The Army under fire

29 April 2015 - 13:48

Between 1945 and 1989, the Dutch army came under fire from different sides of society.

Civil groups, critical conscripts and professional soldiers, conscientious objectors and people from the peace movement stood up for their cause, waved along with democratization and held a public debate about the role of the armed forces. This happened against a background of post-war reconstruction, the Cold War, colonial war in Indonesia and the anti-nuclear weapon actions of the 1980s.

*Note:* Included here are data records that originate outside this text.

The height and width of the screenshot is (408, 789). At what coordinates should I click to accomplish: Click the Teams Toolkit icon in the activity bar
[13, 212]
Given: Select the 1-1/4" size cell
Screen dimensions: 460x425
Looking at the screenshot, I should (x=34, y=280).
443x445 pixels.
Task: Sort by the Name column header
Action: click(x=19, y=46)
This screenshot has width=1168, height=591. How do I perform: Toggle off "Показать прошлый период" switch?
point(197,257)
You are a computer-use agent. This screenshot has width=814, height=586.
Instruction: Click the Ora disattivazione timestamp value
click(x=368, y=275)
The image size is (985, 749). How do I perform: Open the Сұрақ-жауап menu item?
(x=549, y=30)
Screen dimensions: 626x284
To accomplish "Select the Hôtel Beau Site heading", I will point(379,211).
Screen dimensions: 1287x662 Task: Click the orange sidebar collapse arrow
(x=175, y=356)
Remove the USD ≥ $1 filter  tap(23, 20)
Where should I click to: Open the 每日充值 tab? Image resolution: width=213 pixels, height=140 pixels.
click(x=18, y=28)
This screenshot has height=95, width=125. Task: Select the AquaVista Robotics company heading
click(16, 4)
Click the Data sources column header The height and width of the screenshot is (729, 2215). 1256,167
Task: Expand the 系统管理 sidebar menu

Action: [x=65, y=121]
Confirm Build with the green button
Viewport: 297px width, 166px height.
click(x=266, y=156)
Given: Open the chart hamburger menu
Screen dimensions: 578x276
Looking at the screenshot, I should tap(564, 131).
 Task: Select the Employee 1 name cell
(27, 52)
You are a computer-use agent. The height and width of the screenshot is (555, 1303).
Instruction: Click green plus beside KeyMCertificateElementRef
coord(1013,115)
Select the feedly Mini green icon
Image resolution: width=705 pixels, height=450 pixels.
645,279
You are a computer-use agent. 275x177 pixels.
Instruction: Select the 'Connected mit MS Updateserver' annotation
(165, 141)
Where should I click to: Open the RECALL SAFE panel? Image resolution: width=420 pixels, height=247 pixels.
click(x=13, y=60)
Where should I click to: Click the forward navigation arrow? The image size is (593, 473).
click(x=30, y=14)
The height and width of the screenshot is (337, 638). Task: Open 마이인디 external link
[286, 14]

Coreline Boot graduated on this subject in Leiden on 9 October 2014 and now a trade edition of her thesis has appeared at Boom Uitgevers: The Army under fire. The Royal Netherlands Army and its critics 1945-1989. (in Dutch) For her analysis of the various types of social protest against the armed forces, Coreline Boot ended up at the IISH in, among other things, the archives of the Bond for Dienstplichtigen, the Vereniging van Dienstplichtig Militairen and the Vereniging Dienstweigeraars, and many archives of the peace movement. A spicy combination with the archives of the Intelligence services that these organizations were trying to keep an eye on: the National Security Office and the Military Intelligence and Security Service MIVD, where the author could also - a rarity!

This research shows, among other things, that the Ministry of Defense, at that time under Piet de Jong, was totally surprised in 1966 by the establishment of the Military Consumers' Association and the same in 1967 by the Bond van Dienstweigeraars. These relatively small groups made an enormous impression on the authorities. The ministry almost immediately allowed the VVDM to tolerate and to treat it as a quasi-contact organ, the BVD on the other hand, radius was ignored. The ministry also had to deal with a small number of cases of sabotage and repeatedly became embroiled in the long hair of conscripts. A serious study about sometimes entertaining phenomena.